Gosto de vestir roupas largas e coloridas. Só para me achar mais magra e me divertir sozinha com (meu próprio) excesso de vermelho, branco, verde ou azul. Mesmo que para alguns eu pareça louca.
Gosto de manter minha casa (minimamente) arrumada. Só para acreditar que até as coisas ficam melhores quando estão no seu devido lugar. Meus copos, minha manta de sofá, as almofadas, travesseiros, discos e livros... tudo no lugar certo – mesmo que, as vezes, se percam numa bagunça típica de uma semana cansativa.
Gosto de fotografias de pessoas. Só para me encontrar rodeada de gente, mesmo sem ter ninguém ao meu lado. Ver as pessoas que amo na minha parede me faz mais feliz.
Gosto de olhar para o mar. Só para curtir a brisa e a calma vindas das ondas. Caminhar na beirada da água e sentir que aquilo (sim) é uma vida melhor. Mesmo que todo o resto seja caos.
Gosto de um carinho declarado. Só por saber que pequenos detalhes podem ser devastadores. Uma ligação, uma conversa sincera, um beijo ardente ou um abraço caloroso. Mesmo quando o mundo está caindo na sua volta.
Gosto de perfumes diversos. Só para aguçar as narinas. Mesmo que o cheiro venha de um bolo no forno, do café, da canela com açúcar, do travesseiro na manhã seguinte, do banho cheio de óleo, do pijama, das flores do jardim ou do alecrim.
A gente gosta de uma porção de coisas que não faz sentido para ninguém – a não ser para nós mesmos. Mas, todas elas, têm um “quê” de poesia, de charme e delicadeza. As pequenas coisas da vida são feitas para que a gente seja mais feliz. Somos nós mesmos que criamos e fazemos nossas próprias gentilezas. Essa deve ser nossa válvula de escape para sobreviver e suportar o cotidiano.

segunda-feira, 2 de fevereiro de 2009

Flores para Iemanjá

Peço licença. Entro. Devagar. Vagarosamente, como quem visita a casa de alguém importante. É a realeza. Assim, caminho pé ante pé e vou entrando com cuidado.
Carinhosa, ouço sua saudação bem-vinda. Recebo as ondas e sinto-me abraçada. A água bate e, no brilho do sol (ou quem sabe da lua), vejo seus cabelos. É o espelho da beleza.
Ela veste azul e cheira a alfazema. Acolhe e renova como uma mãe preocupada. É iluminada. Seu manto protege cada prece. Todas serão alcançadas. Para quem acredita, ela agradece orações.
O mar é sua casa. Lá, é a rainha. De seu trono é poderosa, diva caridosa. Para ela tudo é possível.

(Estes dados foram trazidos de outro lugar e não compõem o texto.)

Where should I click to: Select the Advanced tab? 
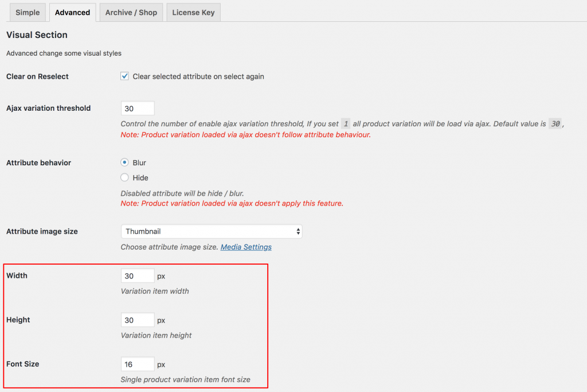pos(72,12)
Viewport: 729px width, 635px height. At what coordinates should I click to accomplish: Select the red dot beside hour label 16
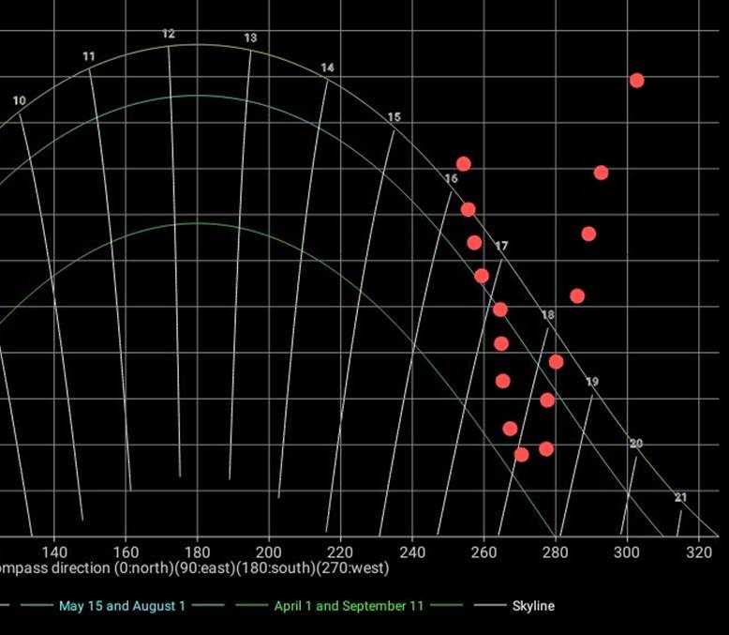pos(463,164)
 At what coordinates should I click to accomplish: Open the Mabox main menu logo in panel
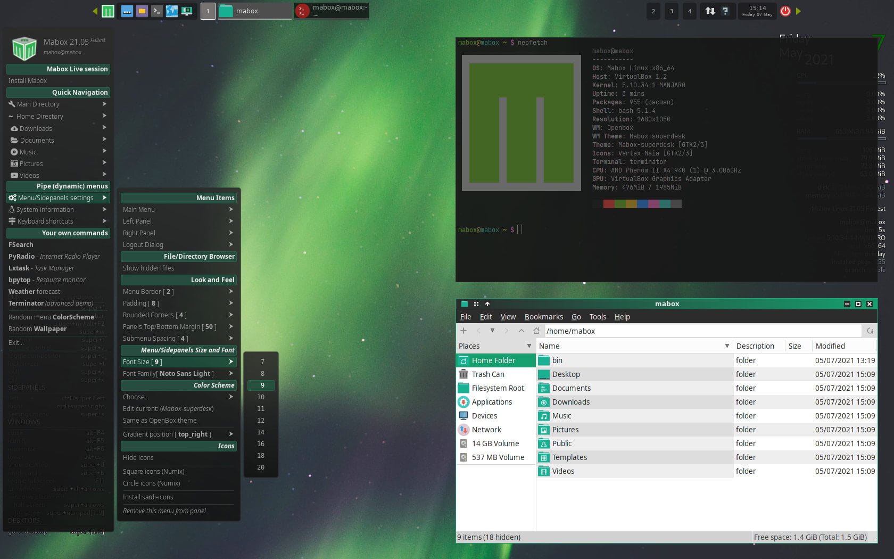(x=108, y=11)
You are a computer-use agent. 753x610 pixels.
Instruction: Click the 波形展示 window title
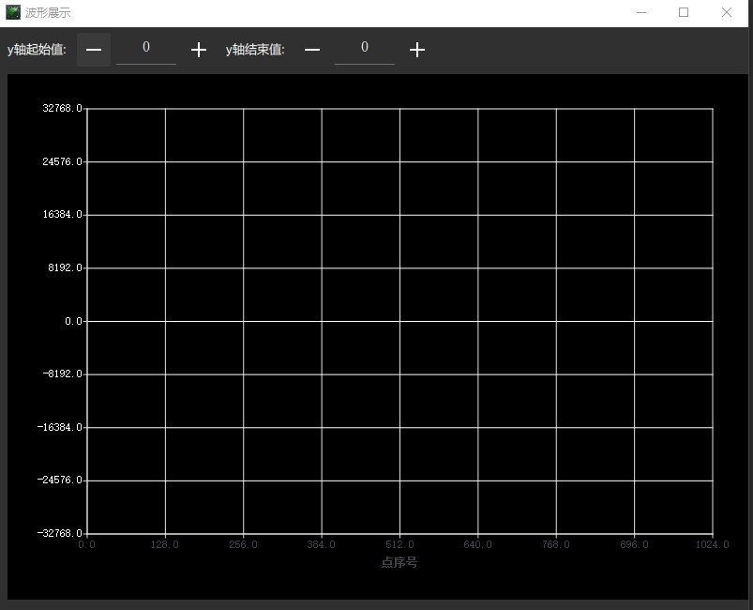tap(46, 12)
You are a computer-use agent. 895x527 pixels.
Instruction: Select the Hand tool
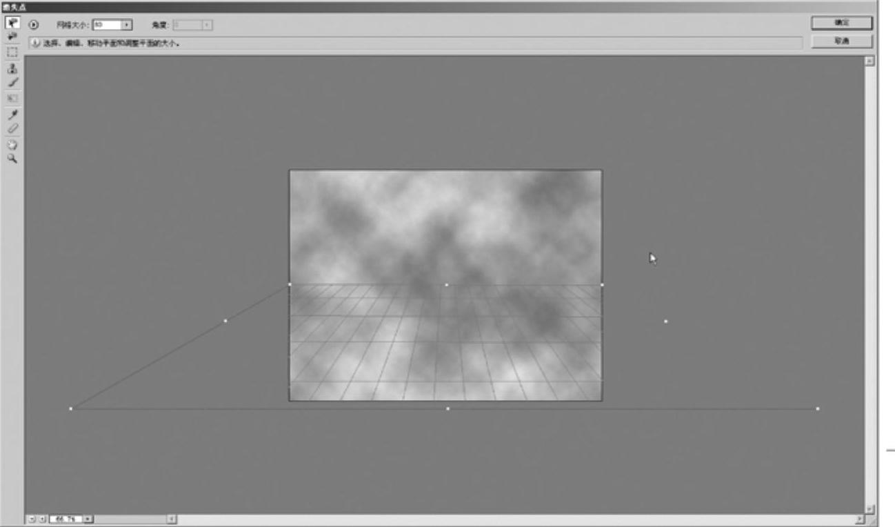click(12, 145)
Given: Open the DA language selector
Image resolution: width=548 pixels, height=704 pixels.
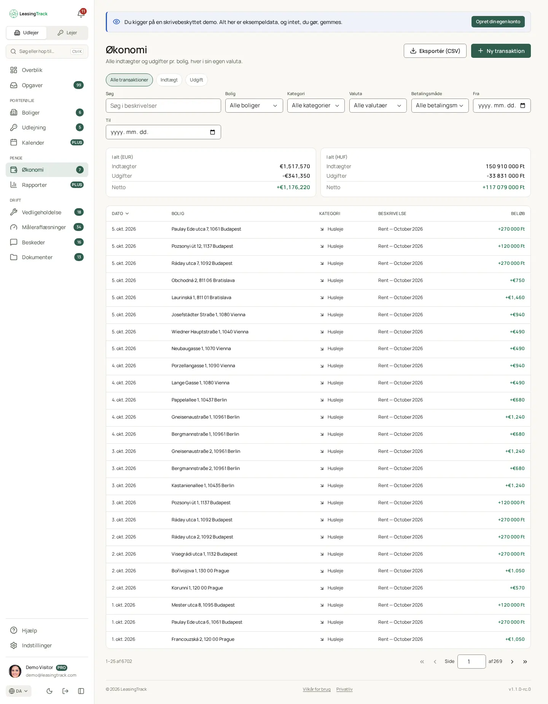Looking at the screenshot, I should pos(19,691).
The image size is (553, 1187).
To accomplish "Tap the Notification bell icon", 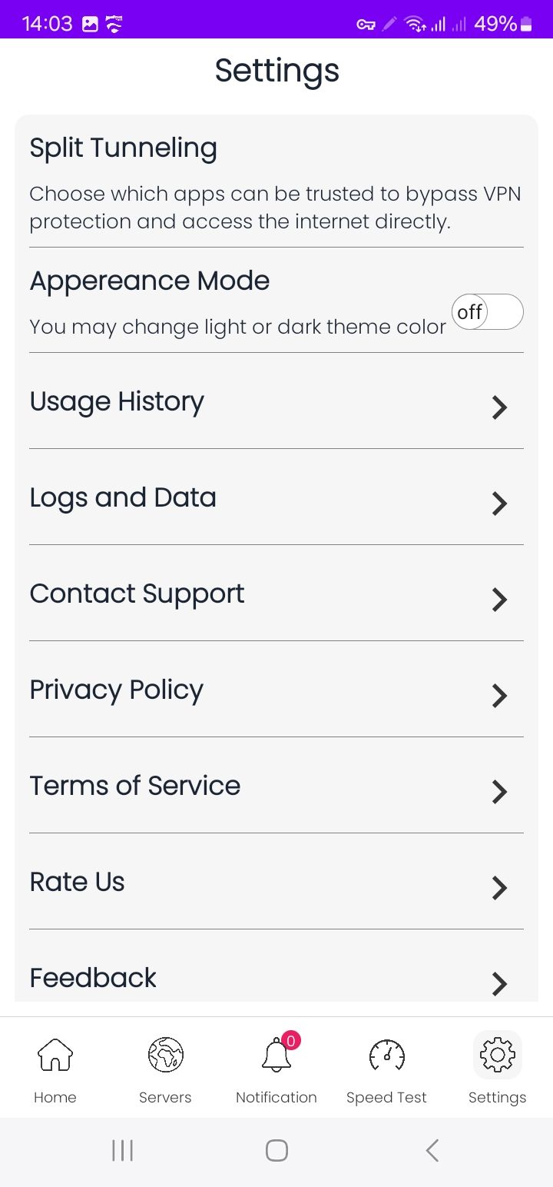I will click(x=276, y=1056).
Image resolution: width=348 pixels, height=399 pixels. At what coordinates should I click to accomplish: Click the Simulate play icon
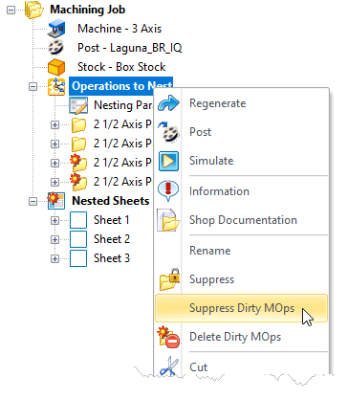168,161
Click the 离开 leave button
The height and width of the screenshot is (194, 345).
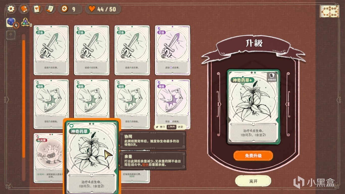253,181
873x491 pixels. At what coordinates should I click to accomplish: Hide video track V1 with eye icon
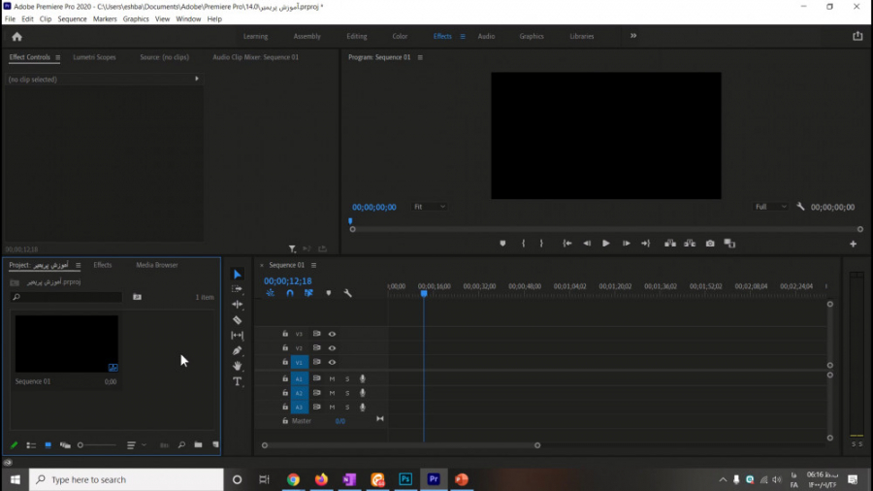[x=332, y=363]
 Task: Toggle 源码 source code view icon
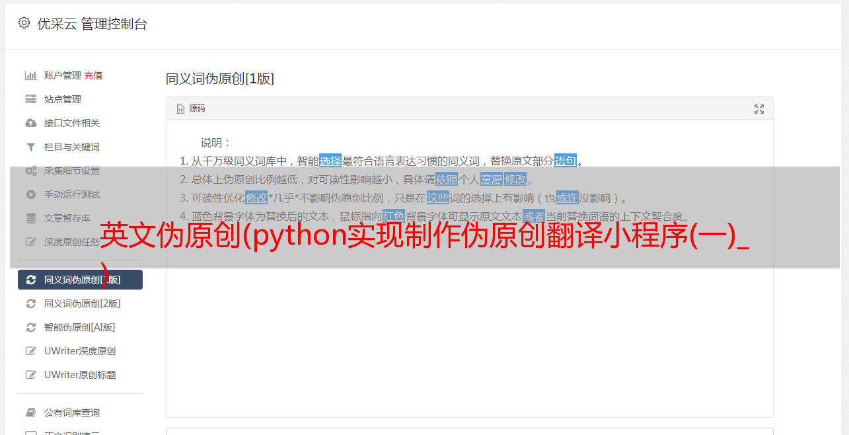[x=180, y=109]
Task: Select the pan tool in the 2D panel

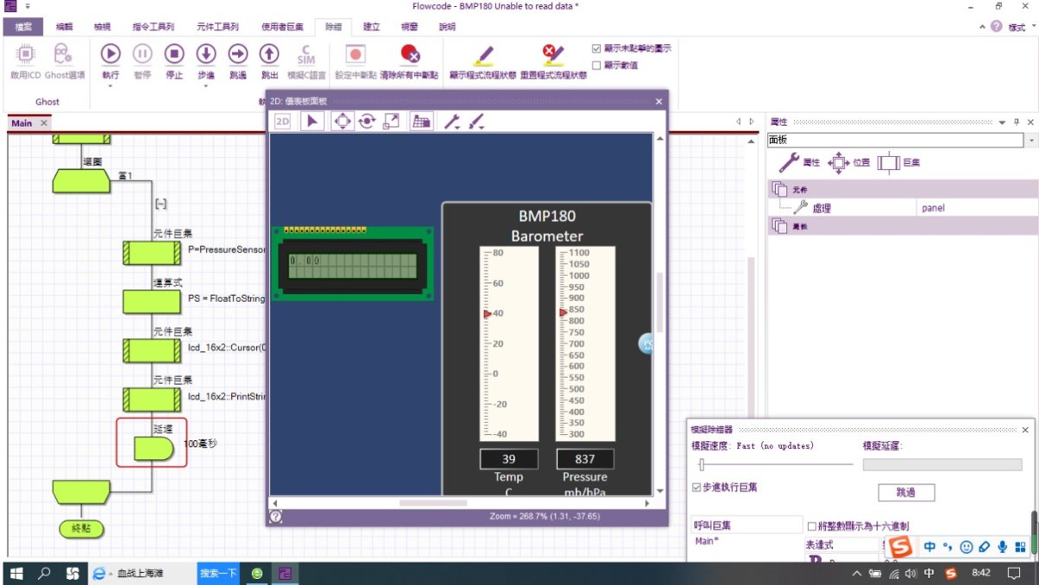Action: click(343, 121)
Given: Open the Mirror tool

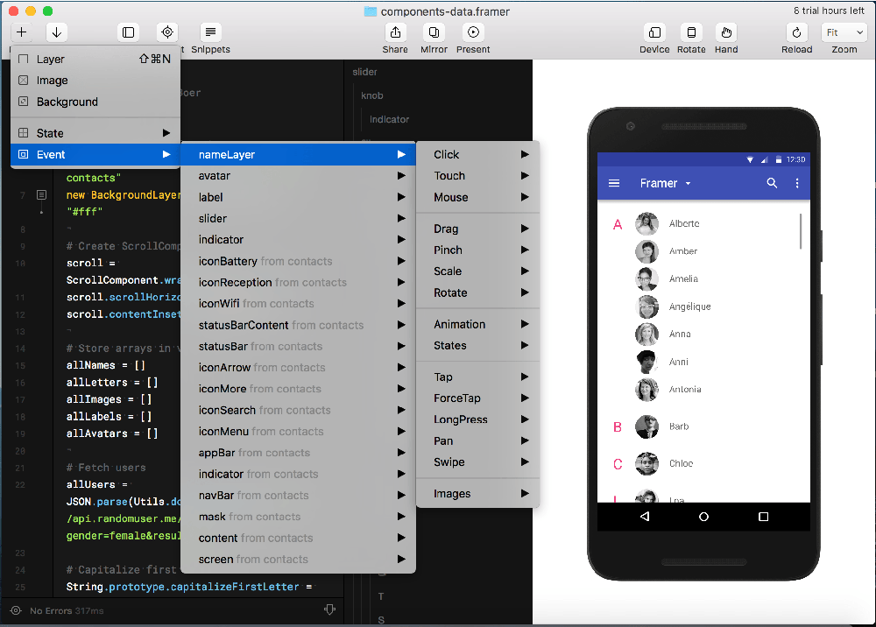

Gosta de pequenos agrados. Uma flor. Um perfume. Um espelho.
Como mulher entende problemas do coração, da família, compreendendo todas as emoções. A revolta, a tristeza, a calma e as alegrias (essas, suas preferidas). Seu reino traz misturas, que na água salgada, se transformam em estrelas que nem sempre vemos.
Por isso, entro quietinha. Rezo. Agradeço tudo que sou. A família a qual pertenço e amo. O amor que tenho e dou. E, lá no fundo, peço ainda que me deixe voltar sempre. Para casa. Para a festa de um dia quase santo. Para as flores brancas. Para o mar. E assim receber força para conquistar o que ainda é preciso e necessário.
Com fé, levo flores a Iemanjá. No início de todos os anos. Hoje. Sempre.